And Irish, who wonders about my real view - You can't judge a post by its title. I stand by my earlier waffling, which included such escape hathces and secret exits as:
As a matter of political tactics, this could work well for Rove, or backfire - time will tell.
As to content, well, "Political Strategist Gives Partisan Speech At Political Event". Wow.
As to the evidently-tender feelings of the many outraged Dems, years of hearing Reps described as heartless, racist, warmongering lunatics who want to starve the poor and throw the elderly onto the streets has left me a bit inured. Sorry.
Posted by: TM | June 25, 2005 at 12:42 PM
I think the quick release of the "memo" delineating liberal quotations rules out the accident thesis. The quotes were premeditated, and designed to arouse the response they got. We can argue about whether that response is really a good thing or not, but so far, the Democrats seem to be dancing to Karl Rove's tune.
Posted by: Scott Harris | June 25, 2005 at 01:03 PM
Yikes, being admonished by Andrew "Apocalypse Now" ("You must learn to love hysteria") Sullivan for making overly-broad and imprecise statements is something to take notice of. If not primarily for the giggles it provides. On the other hand, Colonel Kurtz, er, Sullivan will likely contradict his critique within 48 hours. (I was going to mention Taranto tearing him a new one but I think we'll let that mental picture pass).
But the fact that someone as erratic as AS has merit in an argument criticizing broad brush allegations means that the argument must be pretty weak. [Although, my guess is that a quick check of Sullivan's comments 2-3 years ago will show some remarkably similar statements by him about the left and the WOT.]
This was dumb by Rove. Dumb, wrong and unfair - a hat trick in political ineptitude (and hey, who really misses hockey anyway?). Geezus, he knows how the press is going to report this. Watching Harry "constitutional scholar" Reid and Nancy "does her face ever move?" Pelosi on their high horses is a bit much. Rove doesn't need to help them saddle up.
First, it puts the WH on the defensive. Granted, they can come back and cite the statements by the liberals organized to oppose neocons (LOONs) to buttress the charge. But he could have done this at the beginning by qualifying his statements from the start. Viz., some liberals, many liberals, or elite liberals (that's a twofer that would have really sealed the deal). Second, politically, the WH and Republican goal - just as it's the Dems goal on domestic issues - is to emphasize those issues that divide Democrats. Force the moderate sensible Dems to confront the LOONS. MoveOn and DKos have been preening recently; time to knock those sensible, charming folks down a bit.
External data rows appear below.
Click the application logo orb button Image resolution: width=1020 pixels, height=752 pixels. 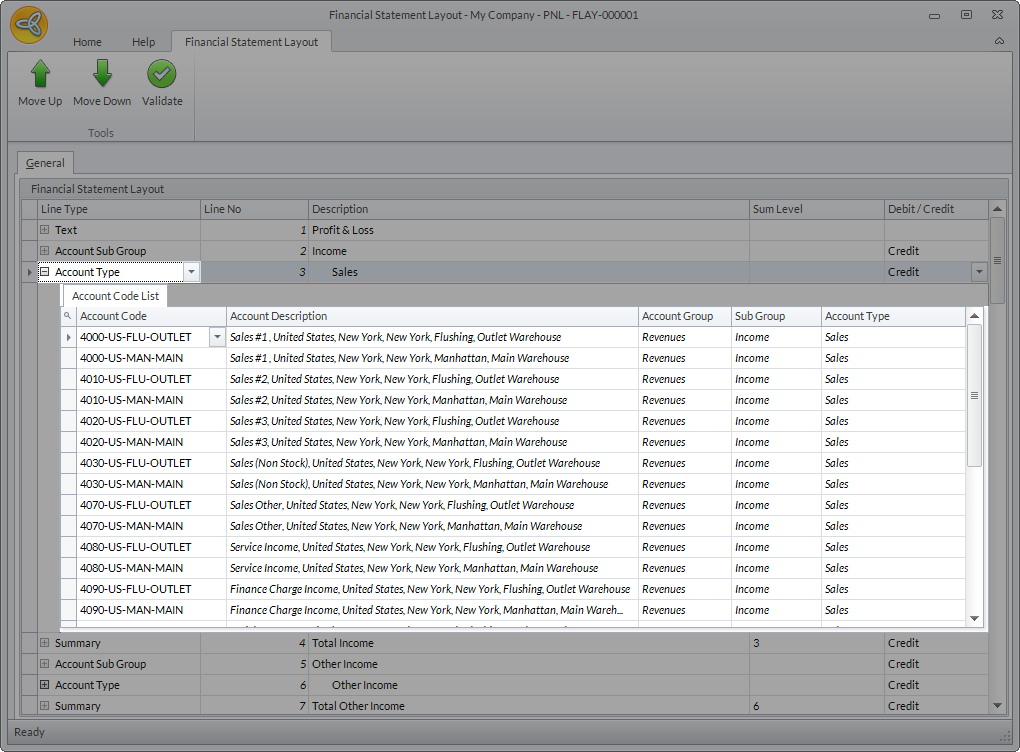coord(29,25)
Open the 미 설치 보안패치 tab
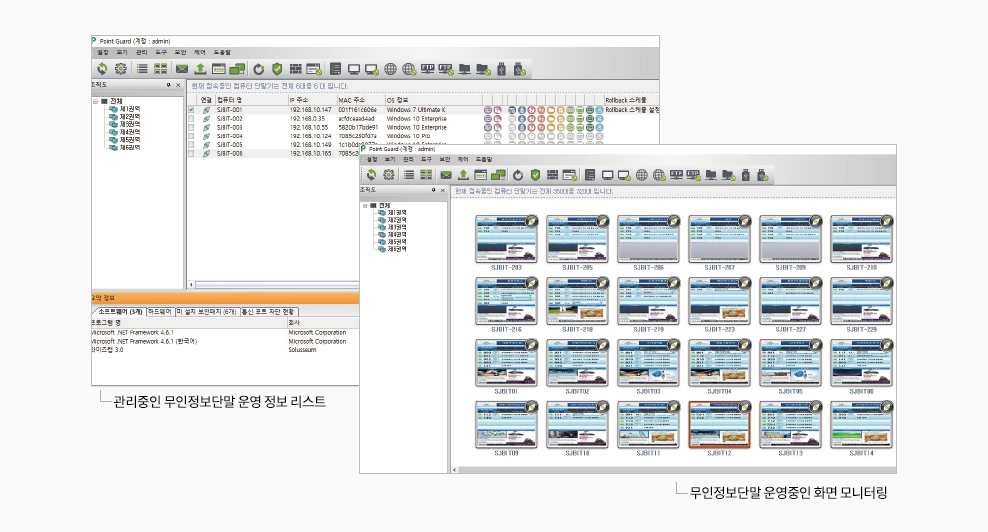Viewport: 988px width, 532px height. 206,313

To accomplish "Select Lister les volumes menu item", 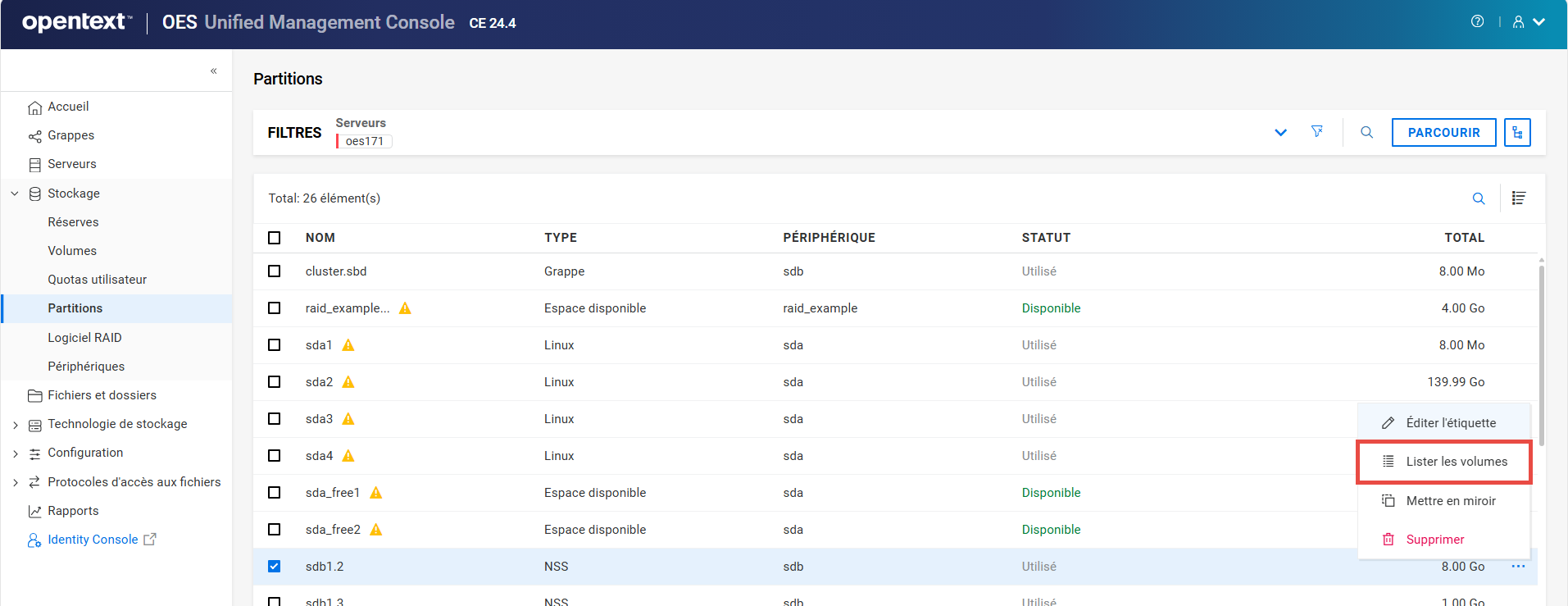I will [1444, 462].
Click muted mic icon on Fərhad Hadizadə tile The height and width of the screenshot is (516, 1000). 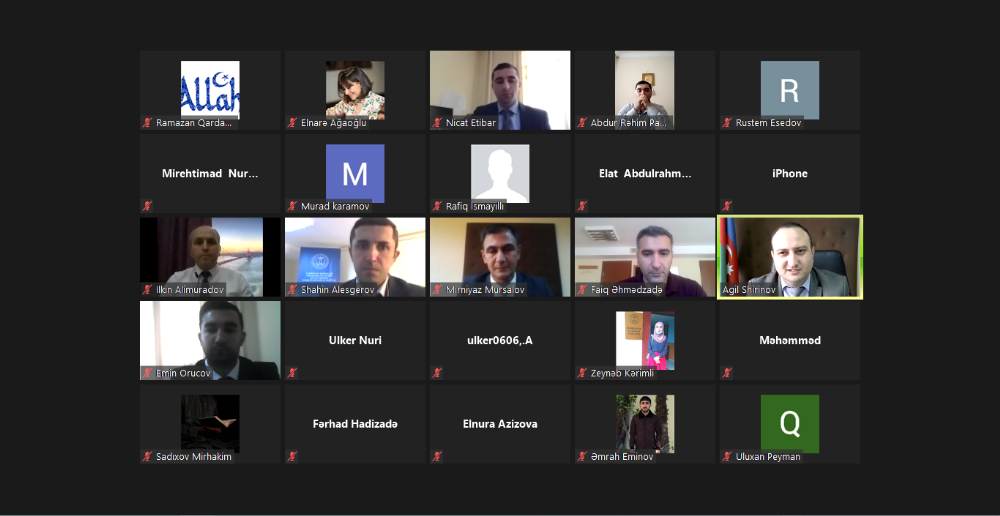(293, 457)
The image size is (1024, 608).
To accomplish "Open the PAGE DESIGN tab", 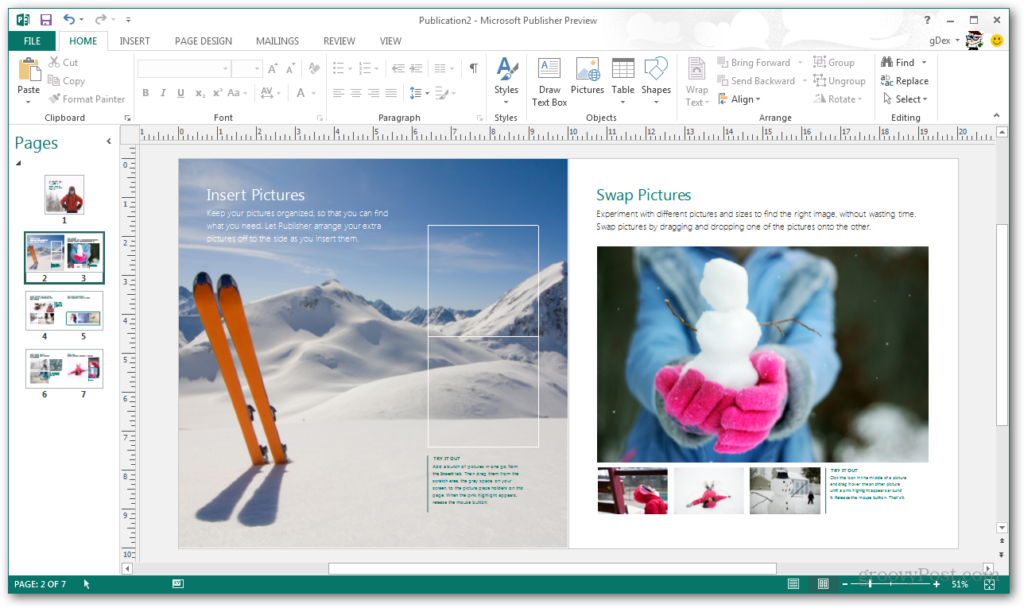I will point(204,41).
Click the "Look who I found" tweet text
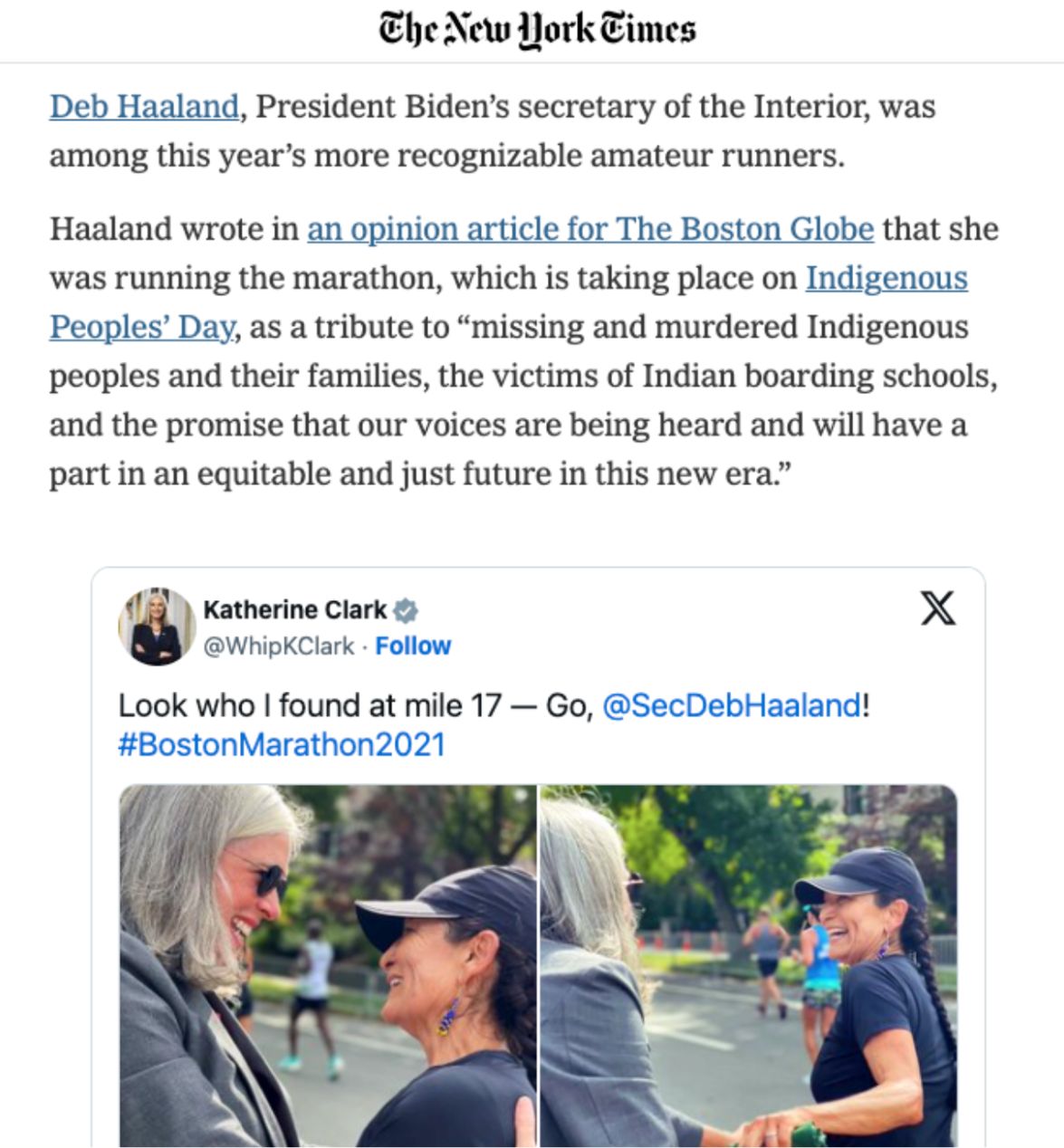The width and height of the screenshot is (1064, 1148). [x=353, y=705]
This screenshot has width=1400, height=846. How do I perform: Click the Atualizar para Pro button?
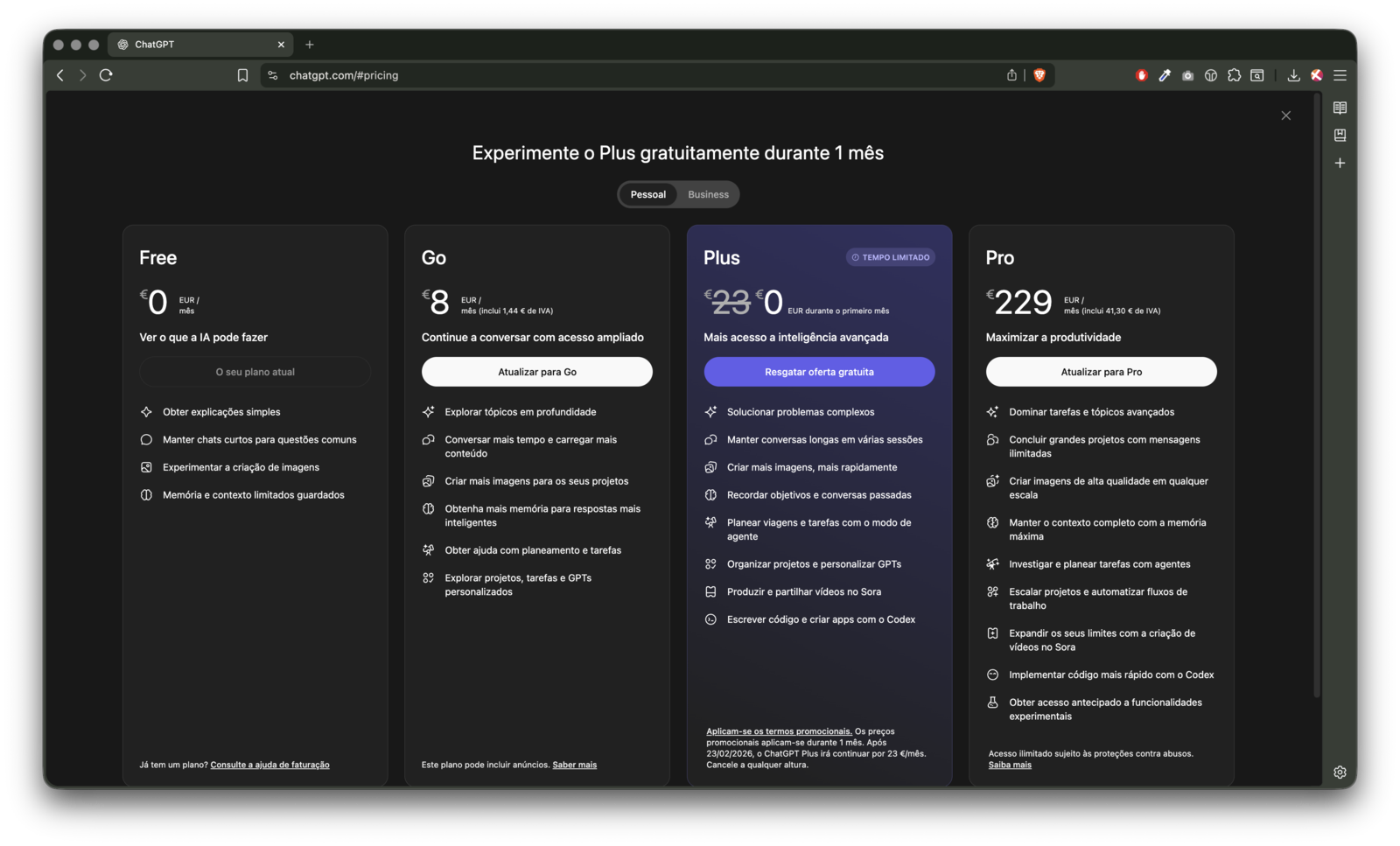point(1101,372)
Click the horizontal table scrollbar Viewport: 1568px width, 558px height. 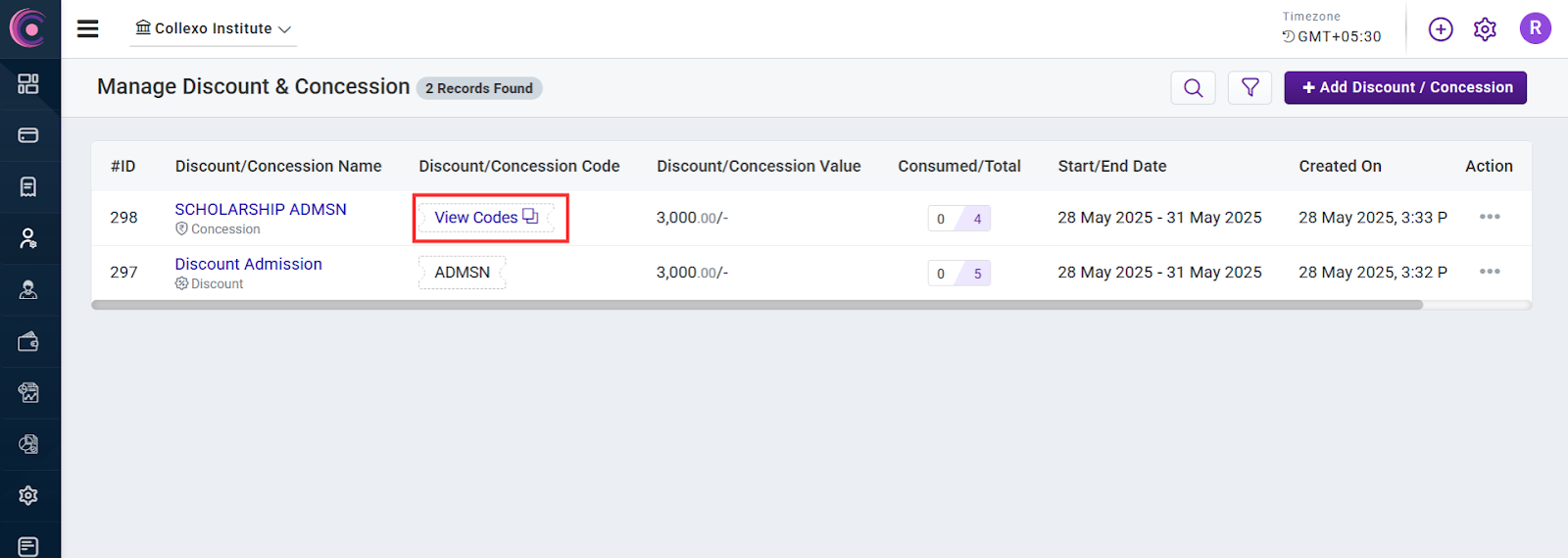(757, 305)
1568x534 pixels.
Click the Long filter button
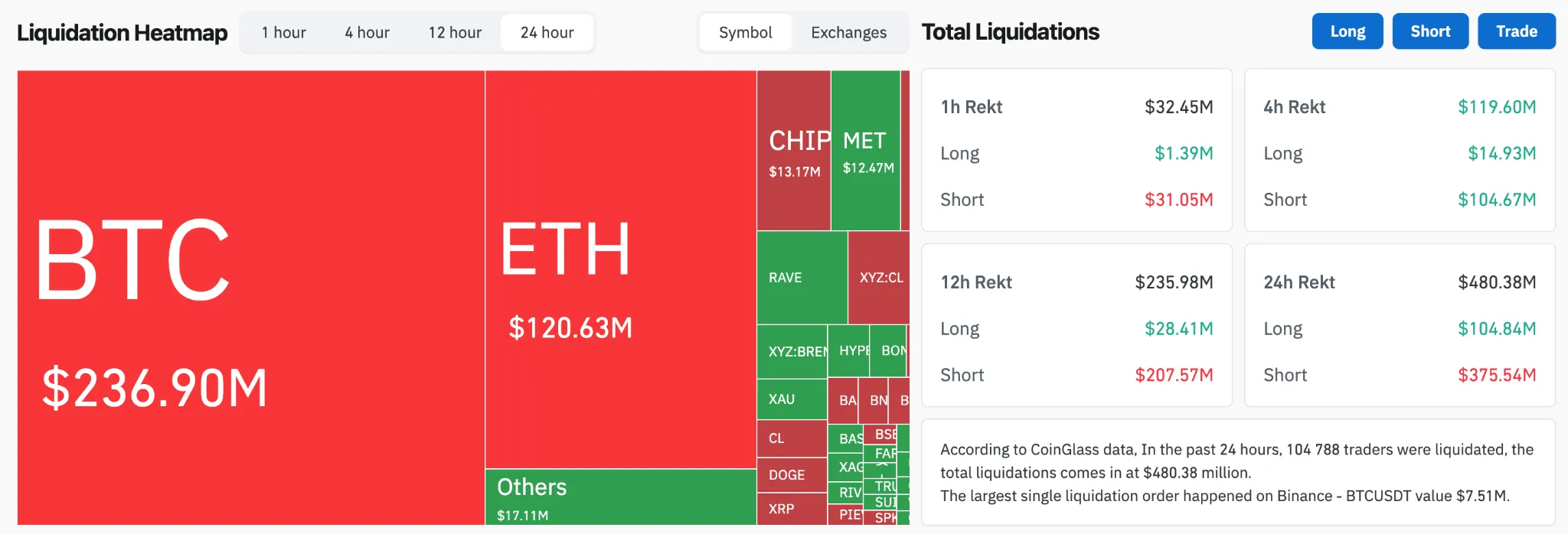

Third, to do this right before Bush is planning a major address on Iraq complicates things even further.
Small storm, sound and fury and all that. But just not helpful at this time.
SMG
Posted by: SteveMG | June 25, 2005 at 01:03 PM
This analysis is absurd. Rove threw out the bait; the dopey Dems bit on the bait, and now they're hanging at the end of the line, wondering what in hell happened to them.
The politics of war is about nothing if it isn't about broad strokes. One can make all the nuanced differences by degree or shades of gray, but at the end of the day when a decision has to be made in which lives are put at risk, everything iterates down to confront one with black or white; yes or no, go or no go. “Yes, but” is for disengaged philosophers enamored with qualified support, qualified commitment, qualified tactics. Men do not ask other men to risk their lives with qualified support, qualified commitment, qualified tactics. It is the reason why limited wars are so difficult to fight, and so difficult for democratic polities to sustain. So Rove calls out liberals for their qualified support of national defense dissolving into believing “it was time to... submit a petition.”
So then the Dems failed to declaim Durbin's calumny; yet they rail against Rove's defining them exactly for their failure to do so: "Conservatives see the United States as a great nation engaged in a noble cause; liberals see the United States and they see ... Nazi concentration camps, Soviet gulags, and the killing fields of Cambodia. Has there been a more revealing moment this year than when Democratic Senator Richard Durbin, speaking on the Senate floor, compared what Americans had done to prisoners in our control at Guantanamo Bay with what was done by Hitler, Stalin and Pol Pot - three of the most brutal and malevolent figures in the 20th century? Let me put this in fairly simple terms: Al Jazeera now broadcasts to the region the words of Senator Durbin, certainly putting America's men and women in uniform in greater danger. No more needs to be said about the motives of liberals."
So no whining from the Left or calling Rove's comments unfair - they and we know the water in which we all swim, and in which he made his accusation. Absolutes may offend, but the reality is we are at war. Either you support the war or you do not. Either you want victory or you do not. Either you are with us or the enemy. All the rest is mental masturbation.
Posted by: Tim | June 25, 2005 at 01:08 PM
Tim:
Sorry, if you think ALL liberals are the way Rove characterized them, go to Arlington National Cemetery.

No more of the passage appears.